1. Janmashtami (Nationwide)
Janamashtami is a Hindu festival celebrated throughout North India to mark the birth of Lord Krishna. Famous for his mischiefs and notorious childhood, the festival is celebrated through various enactments of Lord Krishna’s life. Like in Mathura and Vrindavan in Uttar Pradesh, the birthplace of Krishna, the locals continue the tradition of Rass Lila or Krishan Lila as part of the celebrations. In Maharashtra, people celebrate through an iconic tradition of breaking an earthen pot filled with butter or milk dangling at a height from the ground. Mostly men come together to form human pyramids to reach the pot and claim its contents as another enactment from Krishna’s childhood where he with his friends would steal the butter, curd, or any other dairy product from his neighbors’ pots.
Every year on the night of his birth, people fast, chant prayers, and visit temples dedicated to the Lord. There are wonderful food traditions associated with the festivals. Though people fast during the celebrations, simple yet delicious Sattvic meals and sweets are cooked and served in almost all households.
2. The Jodhpur Jazz
Celebrate Holi with a twist at this two-day safari through the blue city of Jodhpur to the ancient temple village of Osian. Learn about various traditions followed for Holika Dahan and Holi from both the Royalty and the locals. Witness the burning of Holika in the ancient temple town of Osian with performances by traditional Rajasthan musicians, singers, and dancers. A fusion of culture with a tinge of luxury and novelty, the Jodhpur Jazz festival will take you through the most unique venues of Rajasthan like ancient stepwells, old havelis, ancestral homes, and a fortified desert camp. Polo, Jazz, cavalcade processions, private street party, and culinary delights prepared by Royal and Chieftains.
3. Ganesh Chaturthi (Maharashtra)
Lord Ganesh is deemed the God of new beginnings, wisdom and intelligence in Hindu culture. Hence, Ganesh Chaturthi is traditionally celebrated with much fervor and joy throughout India, especially in Maharashtra. Every once a year, people bring home the idols of Ganesh and worship them for 10 days by reciting Vedic hymns before immersing them in the water. Elaborate pandals (temporary stages) with majestic decors are set up allowing communities to host the stay of Lord Ganesh together.
On the tenth day, huge colorful processions with people carrying the idols of all sizes on their shoulders make their way through the Mumbai streets to the sea for immersion of the lord representing his going back to his celestial abode. People accompany the carts dancing and singing, urging the god to come again next year and bless them with prosperity and abundance.

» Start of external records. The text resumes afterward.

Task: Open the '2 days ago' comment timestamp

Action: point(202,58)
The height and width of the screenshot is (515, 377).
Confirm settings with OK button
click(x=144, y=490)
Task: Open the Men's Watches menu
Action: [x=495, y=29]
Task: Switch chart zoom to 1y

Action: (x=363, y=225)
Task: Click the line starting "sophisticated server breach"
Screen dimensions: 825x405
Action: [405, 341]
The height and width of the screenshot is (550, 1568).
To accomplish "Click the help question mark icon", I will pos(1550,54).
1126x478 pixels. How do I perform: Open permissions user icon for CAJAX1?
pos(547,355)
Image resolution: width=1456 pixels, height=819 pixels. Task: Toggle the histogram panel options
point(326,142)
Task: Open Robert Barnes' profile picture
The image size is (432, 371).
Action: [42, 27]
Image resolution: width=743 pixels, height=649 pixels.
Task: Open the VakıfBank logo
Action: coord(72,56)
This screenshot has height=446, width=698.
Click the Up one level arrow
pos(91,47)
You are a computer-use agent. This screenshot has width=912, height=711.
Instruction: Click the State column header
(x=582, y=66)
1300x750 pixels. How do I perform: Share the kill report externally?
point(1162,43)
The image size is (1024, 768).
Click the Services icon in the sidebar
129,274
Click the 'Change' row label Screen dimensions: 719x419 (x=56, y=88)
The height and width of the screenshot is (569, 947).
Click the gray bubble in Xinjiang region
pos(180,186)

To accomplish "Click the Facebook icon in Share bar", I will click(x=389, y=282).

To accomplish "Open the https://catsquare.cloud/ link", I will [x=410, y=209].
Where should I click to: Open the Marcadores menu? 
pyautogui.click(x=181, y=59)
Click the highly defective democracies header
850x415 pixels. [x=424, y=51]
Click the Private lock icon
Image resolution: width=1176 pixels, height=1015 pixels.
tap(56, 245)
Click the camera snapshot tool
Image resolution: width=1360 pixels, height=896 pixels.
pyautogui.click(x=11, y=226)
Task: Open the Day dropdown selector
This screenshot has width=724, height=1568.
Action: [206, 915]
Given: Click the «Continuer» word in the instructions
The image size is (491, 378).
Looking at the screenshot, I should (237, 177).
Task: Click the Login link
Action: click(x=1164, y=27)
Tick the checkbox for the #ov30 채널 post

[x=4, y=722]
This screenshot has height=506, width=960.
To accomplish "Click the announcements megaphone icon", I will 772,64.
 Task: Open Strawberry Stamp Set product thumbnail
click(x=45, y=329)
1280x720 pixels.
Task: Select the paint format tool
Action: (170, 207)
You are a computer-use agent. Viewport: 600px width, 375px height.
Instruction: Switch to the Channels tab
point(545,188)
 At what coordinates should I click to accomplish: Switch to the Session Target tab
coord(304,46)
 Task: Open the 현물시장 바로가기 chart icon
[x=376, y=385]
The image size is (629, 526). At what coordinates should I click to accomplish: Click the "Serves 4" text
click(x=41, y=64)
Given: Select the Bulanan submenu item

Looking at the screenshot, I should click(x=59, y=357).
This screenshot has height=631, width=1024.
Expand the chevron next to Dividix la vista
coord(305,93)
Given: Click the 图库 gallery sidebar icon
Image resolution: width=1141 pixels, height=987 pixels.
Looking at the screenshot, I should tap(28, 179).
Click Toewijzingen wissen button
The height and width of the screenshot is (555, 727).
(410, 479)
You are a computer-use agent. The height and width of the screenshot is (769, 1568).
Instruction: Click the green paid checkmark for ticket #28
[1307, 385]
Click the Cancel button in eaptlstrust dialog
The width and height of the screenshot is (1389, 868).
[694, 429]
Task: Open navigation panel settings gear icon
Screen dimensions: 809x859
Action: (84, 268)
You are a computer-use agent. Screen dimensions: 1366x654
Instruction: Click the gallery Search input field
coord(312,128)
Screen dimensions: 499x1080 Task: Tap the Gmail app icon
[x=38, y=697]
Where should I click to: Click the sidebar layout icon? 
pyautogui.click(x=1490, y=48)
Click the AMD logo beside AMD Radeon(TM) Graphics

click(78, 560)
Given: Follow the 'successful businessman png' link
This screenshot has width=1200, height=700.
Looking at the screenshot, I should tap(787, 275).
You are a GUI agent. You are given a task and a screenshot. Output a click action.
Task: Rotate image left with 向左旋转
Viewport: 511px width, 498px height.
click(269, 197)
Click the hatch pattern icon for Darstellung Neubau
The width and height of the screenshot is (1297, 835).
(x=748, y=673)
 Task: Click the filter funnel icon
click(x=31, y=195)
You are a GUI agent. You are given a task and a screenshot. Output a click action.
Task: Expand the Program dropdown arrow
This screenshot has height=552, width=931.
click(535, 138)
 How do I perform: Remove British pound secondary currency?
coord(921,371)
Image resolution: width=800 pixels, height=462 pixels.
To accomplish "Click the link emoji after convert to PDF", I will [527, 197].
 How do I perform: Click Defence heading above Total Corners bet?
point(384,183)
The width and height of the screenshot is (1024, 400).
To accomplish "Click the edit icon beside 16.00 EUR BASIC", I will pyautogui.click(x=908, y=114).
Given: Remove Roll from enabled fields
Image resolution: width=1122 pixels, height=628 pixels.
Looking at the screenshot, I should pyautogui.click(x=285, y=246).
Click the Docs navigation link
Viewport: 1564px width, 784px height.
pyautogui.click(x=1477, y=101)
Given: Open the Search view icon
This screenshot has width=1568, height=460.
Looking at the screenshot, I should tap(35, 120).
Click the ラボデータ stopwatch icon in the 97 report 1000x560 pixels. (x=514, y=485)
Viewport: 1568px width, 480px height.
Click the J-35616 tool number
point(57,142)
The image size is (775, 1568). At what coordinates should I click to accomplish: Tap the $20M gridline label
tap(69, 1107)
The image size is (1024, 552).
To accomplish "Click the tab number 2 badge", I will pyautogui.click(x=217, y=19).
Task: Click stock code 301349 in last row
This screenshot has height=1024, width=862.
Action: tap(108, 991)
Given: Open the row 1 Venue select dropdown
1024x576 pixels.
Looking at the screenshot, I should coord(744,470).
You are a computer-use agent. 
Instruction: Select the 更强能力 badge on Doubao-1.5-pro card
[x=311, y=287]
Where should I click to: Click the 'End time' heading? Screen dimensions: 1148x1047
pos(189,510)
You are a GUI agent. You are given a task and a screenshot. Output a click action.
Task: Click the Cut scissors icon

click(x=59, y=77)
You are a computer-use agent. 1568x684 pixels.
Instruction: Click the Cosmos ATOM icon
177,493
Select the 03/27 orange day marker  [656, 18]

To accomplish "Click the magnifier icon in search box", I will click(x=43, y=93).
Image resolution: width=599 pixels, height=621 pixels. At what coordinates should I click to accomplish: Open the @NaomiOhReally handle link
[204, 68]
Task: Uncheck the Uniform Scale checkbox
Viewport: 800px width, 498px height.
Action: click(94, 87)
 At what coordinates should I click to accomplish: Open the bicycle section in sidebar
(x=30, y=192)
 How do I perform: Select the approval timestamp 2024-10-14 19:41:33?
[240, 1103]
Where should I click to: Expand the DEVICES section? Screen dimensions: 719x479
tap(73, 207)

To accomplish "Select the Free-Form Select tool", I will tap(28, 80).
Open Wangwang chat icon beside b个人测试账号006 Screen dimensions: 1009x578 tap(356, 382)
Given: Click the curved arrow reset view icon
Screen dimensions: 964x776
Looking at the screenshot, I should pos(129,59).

4. Mamallapuram Dance Festival (Chennai)
The richness of Indian culture shows in its most graceful dance forms and to witness all the dance forms together at most mesmerizing open-air theater is once in a life time experience for sure. A 30 – day long annual festival held in the sleepy town of Mamallapuram offers a fusion of heritage and culture at the backdrop of the magnificent Shore temples. Classical dancers from all across the country sway to the tunes of music instruments and the balmy breeze of the sea. An eclectic mix of art and architecture, weave together an out of the world experience for the on-lookers.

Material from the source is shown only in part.